◆ **What is required**:
Could you lay out the material from the line containing "Task: Click the Статус column header" through the end of the material, both included, as a Markdown table with the columns Row and Material line, skipping blank lines and leaving the pictures out?

*** Records

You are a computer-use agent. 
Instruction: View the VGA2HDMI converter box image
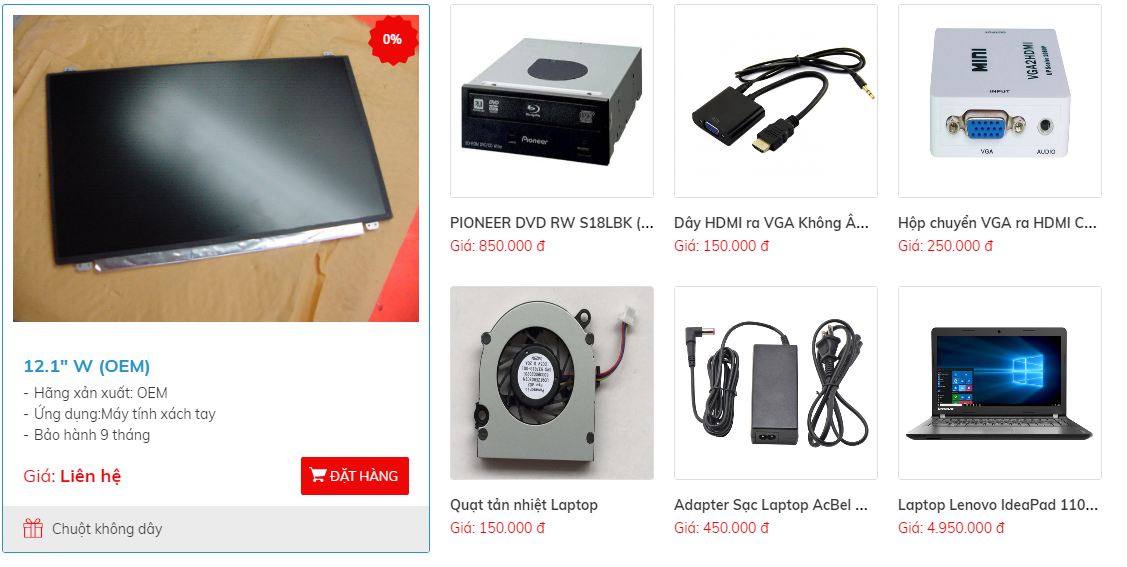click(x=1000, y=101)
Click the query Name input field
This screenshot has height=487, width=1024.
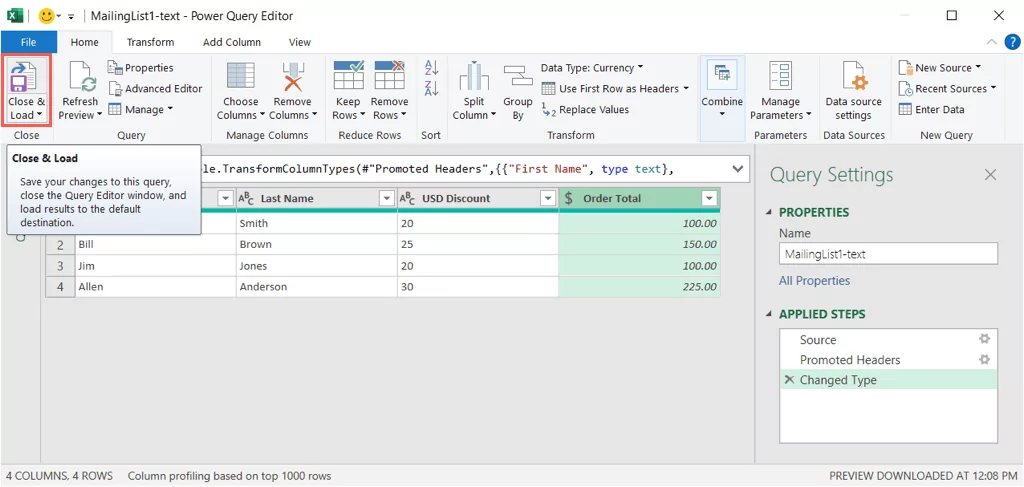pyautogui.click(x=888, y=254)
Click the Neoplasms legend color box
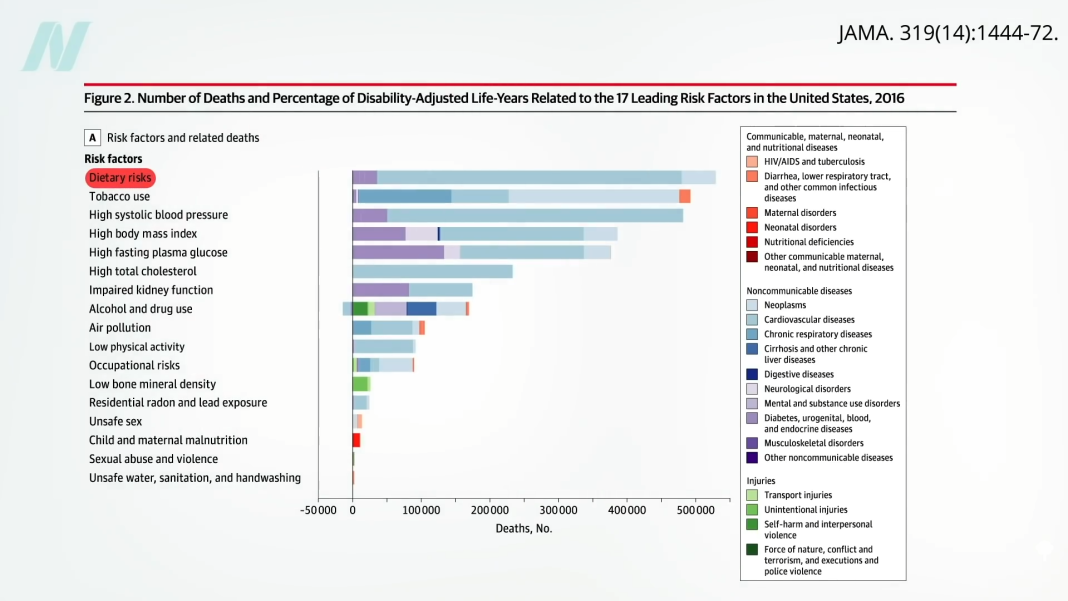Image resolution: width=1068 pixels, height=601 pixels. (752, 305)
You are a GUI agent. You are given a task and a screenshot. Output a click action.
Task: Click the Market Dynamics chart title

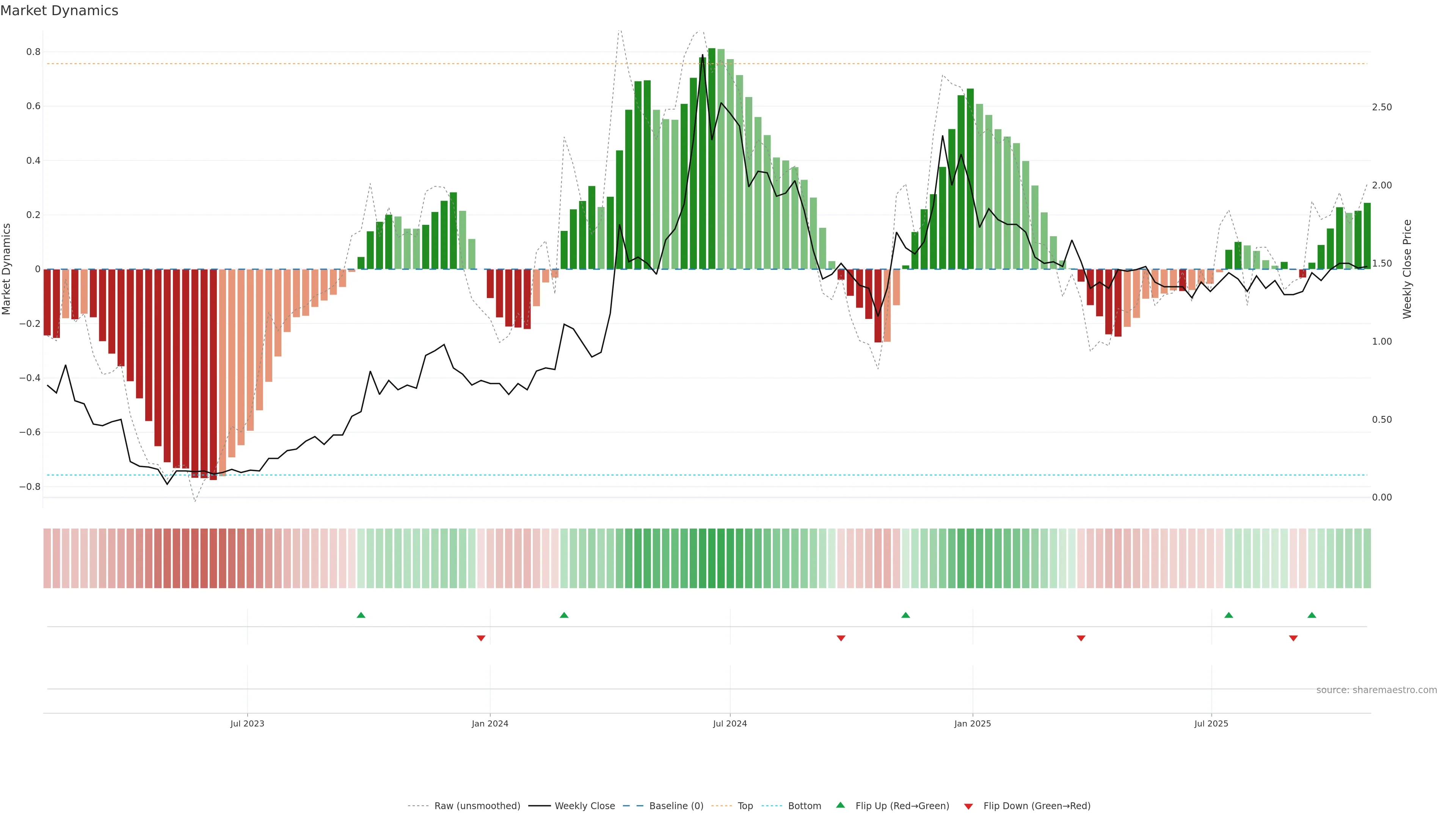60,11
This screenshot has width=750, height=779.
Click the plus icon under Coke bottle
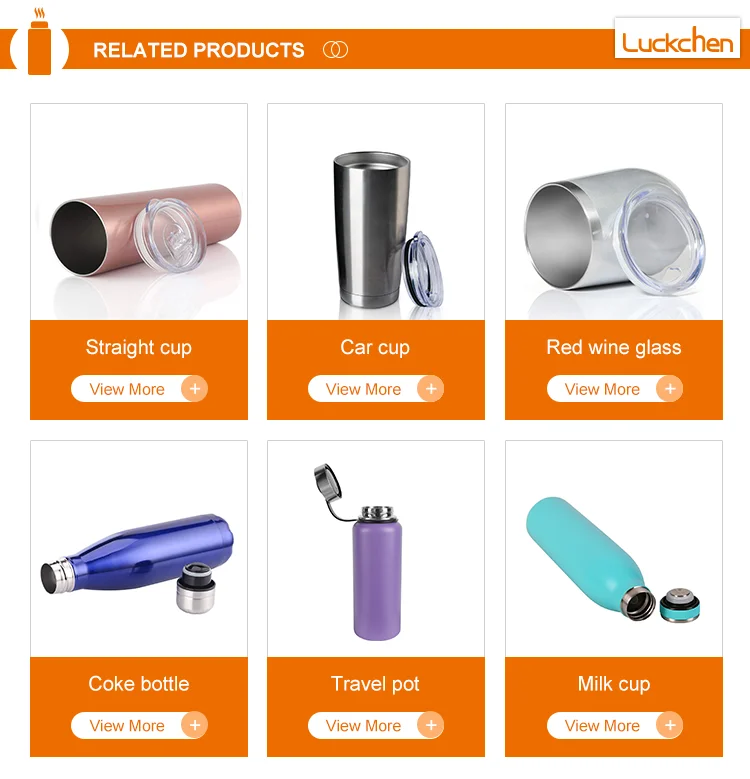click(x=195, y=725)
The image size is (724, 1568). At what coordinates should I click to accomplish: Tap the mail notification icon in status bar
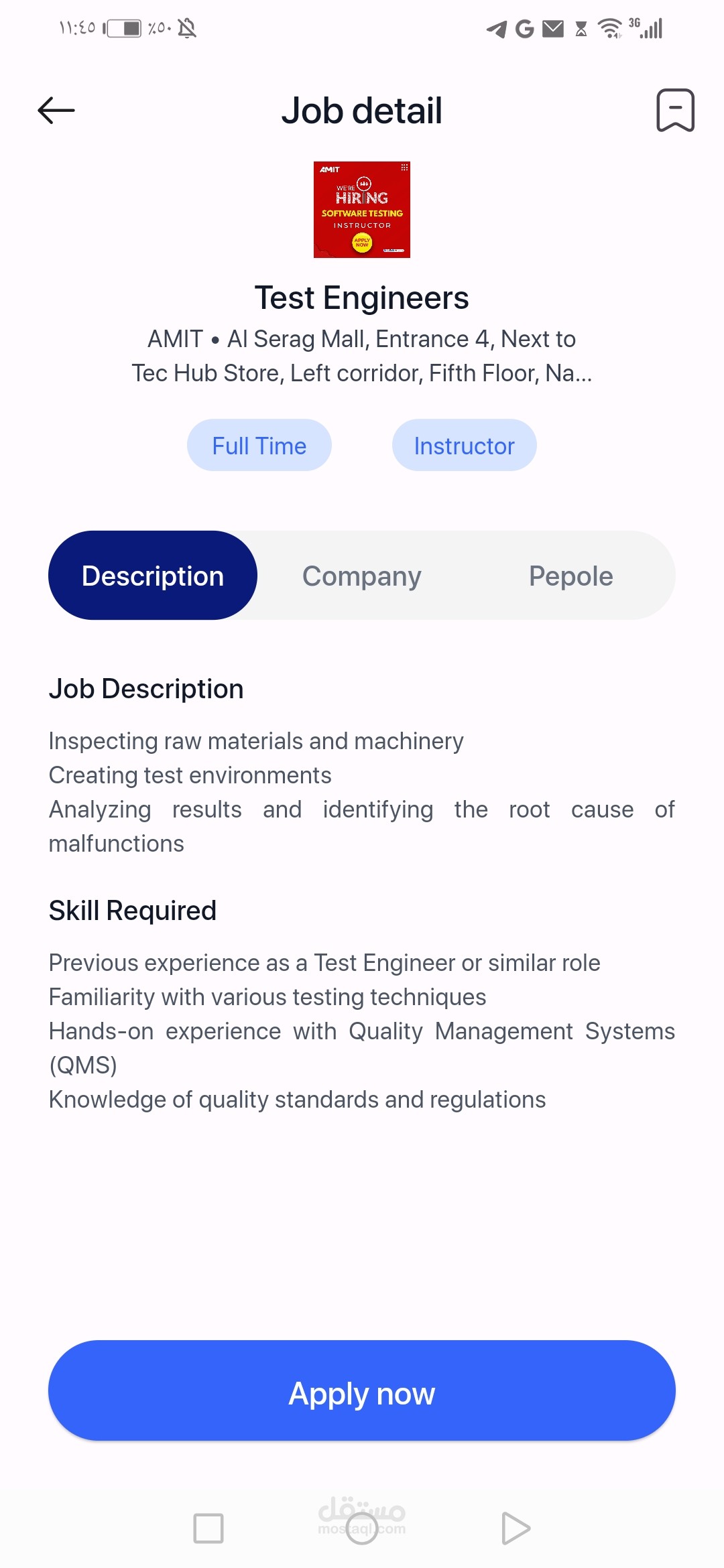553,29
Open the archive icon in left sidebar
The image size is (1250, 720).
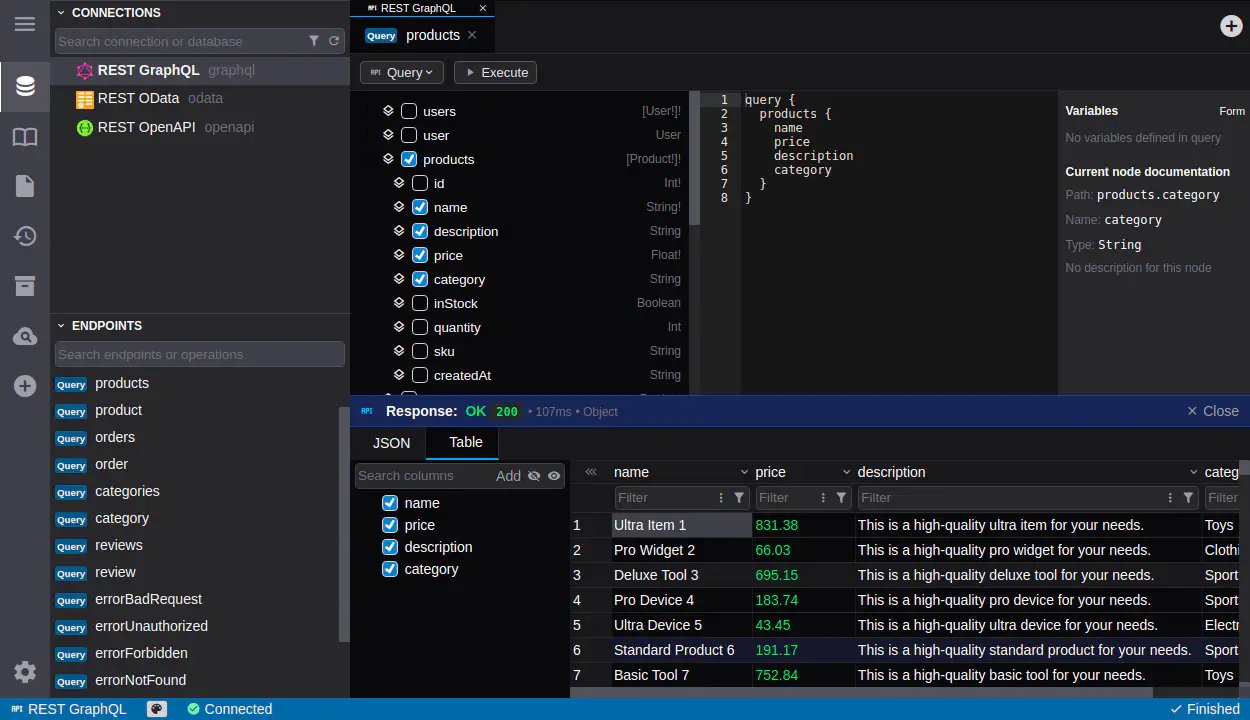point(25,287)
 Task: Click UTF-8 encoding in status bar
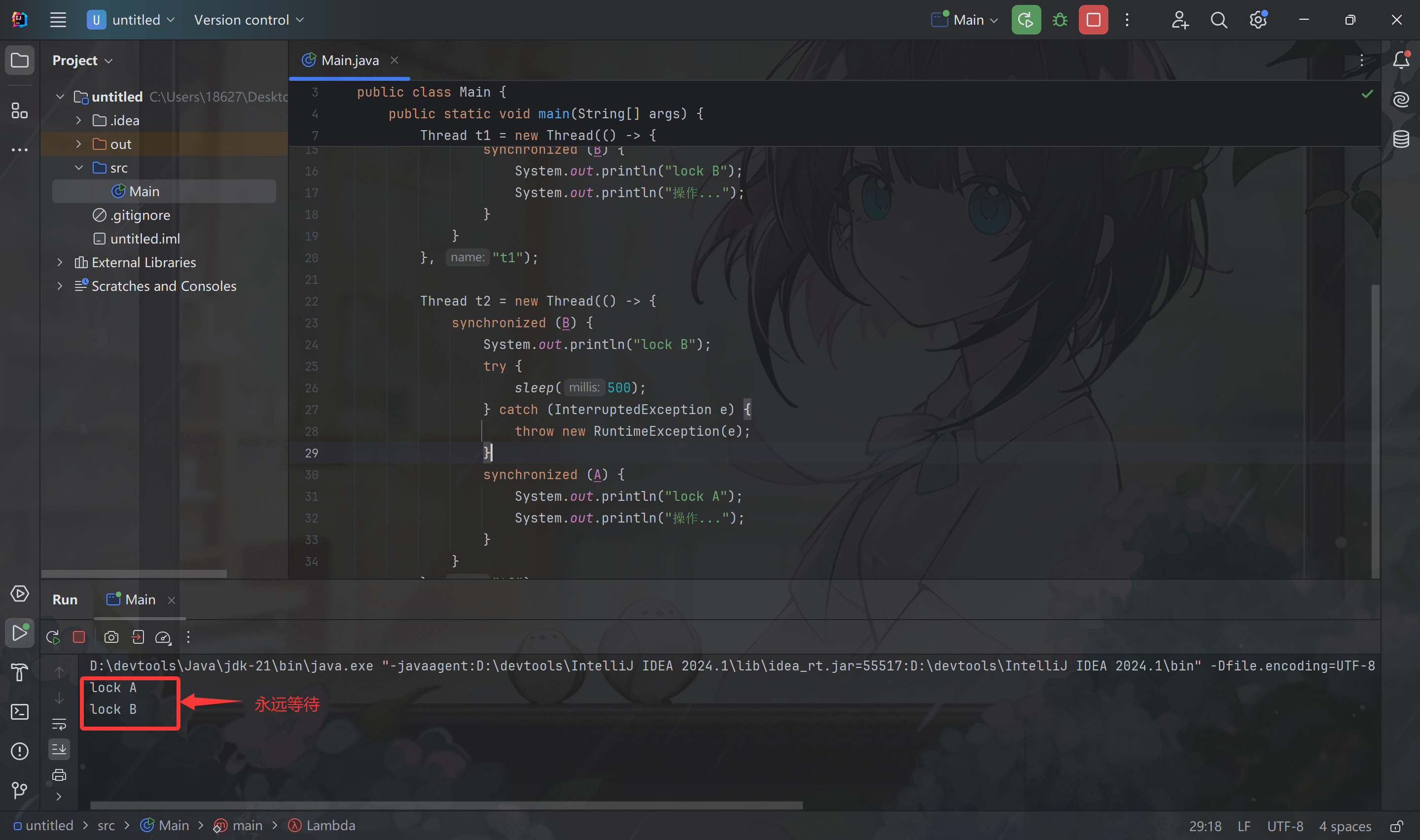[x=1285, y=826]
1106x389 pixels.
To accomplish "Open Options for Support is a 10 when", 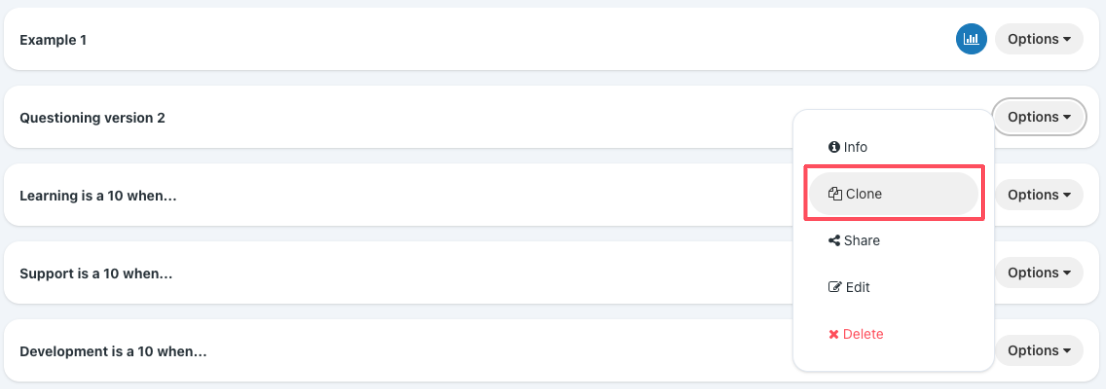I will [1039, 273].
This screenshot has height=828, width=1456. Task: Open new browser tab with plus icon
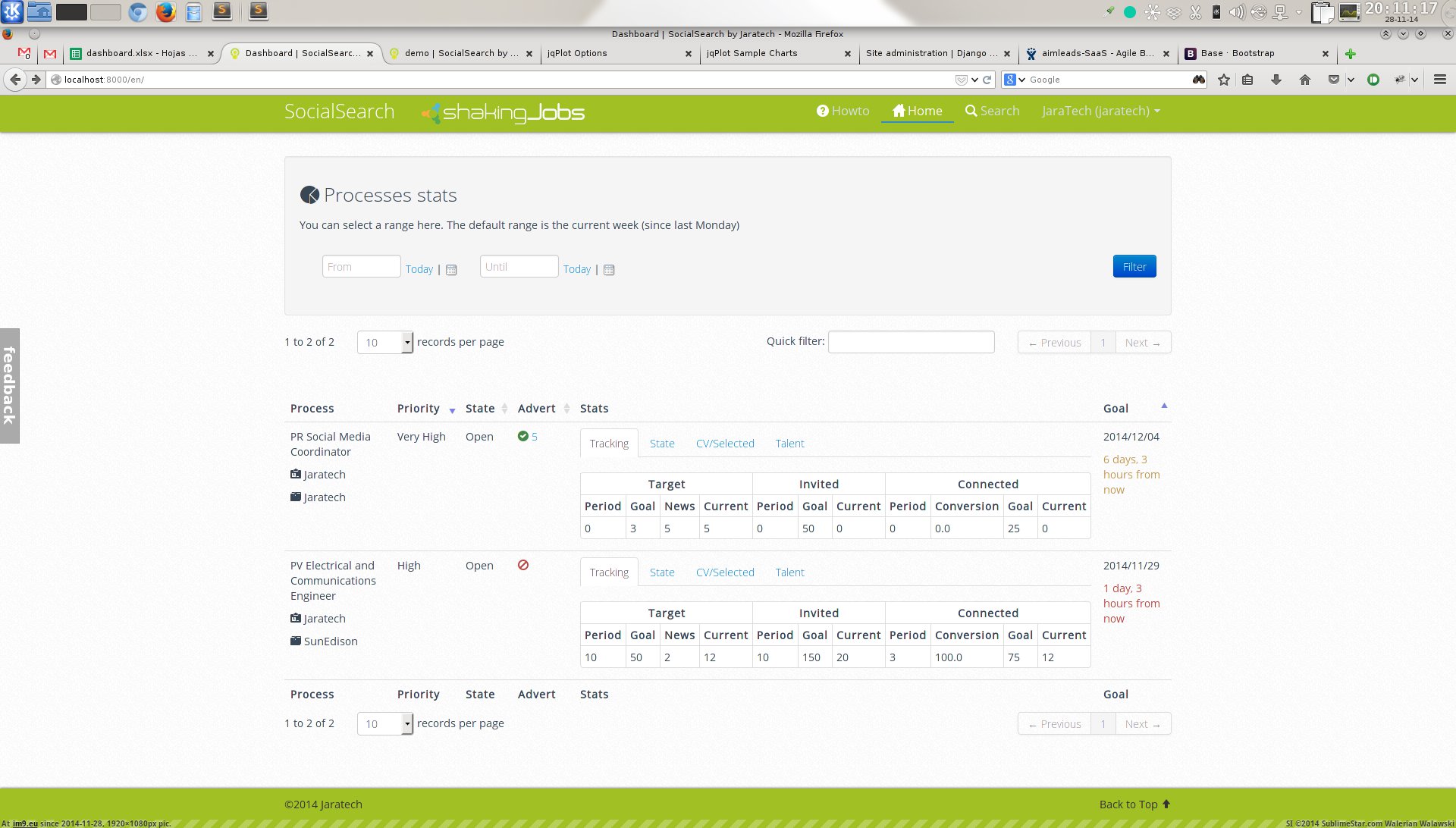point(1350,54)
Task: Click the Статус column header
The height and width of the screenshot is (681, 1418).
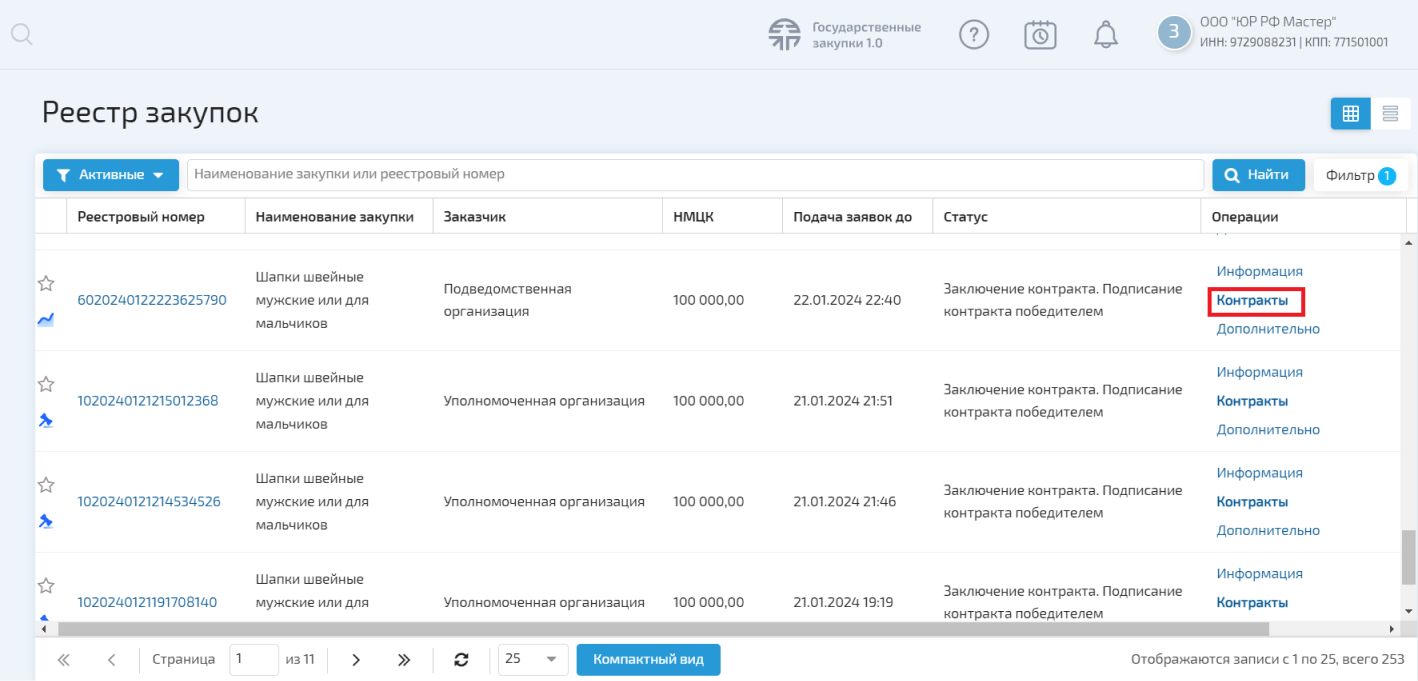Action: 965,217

******

◆ **Response**:
| Row | Material line |
|---|---|
| 1 | Task: Click the Статус column header |
| 2 | The height and width of the screenshot is (681, 1418). |
| 3 | Action: 965,217 |